Einstein once tried to explain it as a variation on the twin paradox, but Gödel disagreed—suggesting that it had more to do with time travel.

De Sade was soon bored out of his gourd. He tried to boycott the proceedings by remaining in bed. But, at 1:00 sharp, he found himself magically transported to the club—shaved, bathed, and dressed for the occasion.

He also tried to torment the old dears, but aside from the fact that there’s only so much you can do with a butter knife, his weapon also had the disconcerting habit of passing right through their wraith-like figures without leaving a scratch.

And while his violent behavior might be disruptive, they forgot about it by the next day. And there was always a next day, just like the day before.

He complained to the prison guard, an ill-tempered demon by the name of Graffiacane. Was there some way of transferring to lower circle of hell where he’d get to see a bit more action?

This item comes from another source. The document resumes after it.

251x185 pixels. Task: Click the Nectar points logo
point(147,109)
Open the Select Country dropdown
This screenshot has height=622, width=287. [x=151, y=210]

Although not the most amiable demon you ever met, Graffiacane was sympathetic to his captive’s frustration. Like any normal, well-adjusted hellspawn, Graffiacane had a healthy appetite for wanton mayhem.

He’d only been demoted to this dead-end job after making an off-hand comment about Satan’s poor pedicure. Unfortunately for him, the Foul Fiend was known to hold a grudge. Definitely not the forgiving type.

It would, of course, be necessary for de Sade to fill out the official paperwork. But he’d have to be patient. The pandemonic bureaucracy was nearly as inefficient as the European Union. Too many sulfurous, midlevel managers who spent every meeting haggling over the schedule for the next meeting.

For the time being, de Sade would have to cope with the fusty fact that hell was a tremendous letdown.